Loyers impayés : les recours du propriétaire

Un loyer qui ne tombe pas, c’est la hantise du propriétaire bailleur. La dette grossit vite, et plus on laisse traîner, plus elle devient difficile à récupérer. La bonne nouvelle, c’est qu’il existe une marche à suivre assez claire. Encore faut-il la suivre dans le bon ordre et sans perdre de temps. Voici les recours à connaître.
Réagir dès le premier impayé
La première erreur, c’est d’attendre. Dès le premier loyer manquant, relancez le locataire par écrit et cherchez à comprendre la situation. Si vous avez une assurance loyers impayés ou une garantie Visale, activez-la sans tarder. Si un garant s’est porté caution, prévenez-le. La procédure officielle, étape par étape, est détaillée sur le site service-public.fr. Plus l’action est précoce, plus vous limitez la perte.
Le commandement de payer et la clause résolutoire
Si la situation ne se règle pas, l’étape suivante est le commandement de payer, un acte délivré par commissaire de justice. Il somme le locataire de régler sa dette et fait courir le délai de la clause résolutoire prévue au bail, en général deux mois. Passé ce délai sans paiement, le bailleur peut demander en justice que la résiliation du bail soit constatée. C’est une étape clé, très formaliste : une erreur de procédure peut tout retarder.

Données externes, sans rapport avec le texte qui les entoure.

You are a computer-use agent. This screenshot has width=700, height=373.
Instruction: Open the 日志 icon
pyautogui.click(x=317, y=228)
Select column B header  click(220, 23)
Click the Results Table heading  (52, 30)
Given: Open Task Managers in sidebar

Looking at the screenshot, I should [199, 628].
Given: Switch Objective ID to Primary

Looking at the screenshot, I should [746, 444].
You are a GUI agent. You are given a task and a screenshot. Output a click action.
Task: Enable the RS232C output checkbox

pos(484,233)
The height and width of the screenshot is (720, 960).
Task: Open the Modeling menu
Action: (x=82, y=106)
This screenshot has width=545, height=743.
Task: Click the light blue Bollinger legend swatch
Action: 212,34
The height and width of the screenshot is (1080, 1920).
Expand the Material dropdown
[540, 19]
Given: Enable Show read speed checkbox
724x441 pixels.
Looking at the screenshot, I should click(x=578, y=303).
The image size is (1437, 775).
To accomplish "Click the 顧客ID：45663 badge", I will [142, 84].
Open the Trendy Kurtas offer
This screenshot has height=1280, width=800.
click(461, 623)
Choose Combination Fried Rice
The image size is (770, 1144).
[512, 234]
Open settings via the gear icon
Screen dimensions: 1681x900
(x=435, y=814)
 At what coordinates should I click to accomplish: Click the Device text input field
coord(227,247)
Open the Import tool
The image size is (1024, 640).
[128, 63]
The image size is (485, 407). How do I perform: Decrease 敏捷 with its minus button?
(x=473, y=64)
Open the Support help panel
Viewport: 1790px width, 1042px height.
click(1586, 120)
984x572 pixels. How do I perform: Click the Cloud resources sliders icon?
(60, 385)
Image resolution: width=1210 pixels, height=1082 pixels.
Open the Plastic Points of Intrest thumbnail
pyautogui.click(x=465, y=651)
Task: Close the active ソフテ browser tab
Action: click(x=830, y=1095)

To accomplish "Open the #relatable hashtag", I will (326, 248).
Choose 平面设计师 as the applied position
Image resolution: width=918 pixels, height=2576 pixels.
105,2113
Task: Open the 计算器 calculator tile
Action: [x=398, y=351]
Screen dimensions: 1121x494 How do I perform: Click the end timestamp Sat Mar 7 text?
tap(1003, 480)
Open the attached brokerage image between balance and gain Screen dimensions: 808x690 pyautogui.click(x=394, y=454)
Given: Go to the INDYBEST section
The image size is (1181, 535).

La procédure judiciaire et l’expulsion
L’expulsion ne s’improvise pas et ne se fait jamais sans décision de justice. Après la résiliation, il faut signifier le jugement, délivrer un commandement de quitter les lieux, puis, à défaut de départ, faire intervenir le commissaire de justice, au besoin avec le concours de la force publique. Comptez plusieurs mois selon les délais judiciaires et la situation du locataire. À noter aussi : pendant la trêve hivernale, du 1er novembre au 31 mars, les expulsions sont en principe suspendues, sauf exceptions.
Récupérer la dette locative
Obtenir le départ du locataire ne règle pas la question de l’argent dû. Le recouvrement des loyers impayés se poursuit en parallèle, et la caution peut être appelée à payer selon les termes de son engagement. Mieux vaut agir vite, car les actions en paiement sont enfermées dans des délais de prescription. Un dossier complet, avec le bail, les quittances et les échanges, facilite grandement la récupération.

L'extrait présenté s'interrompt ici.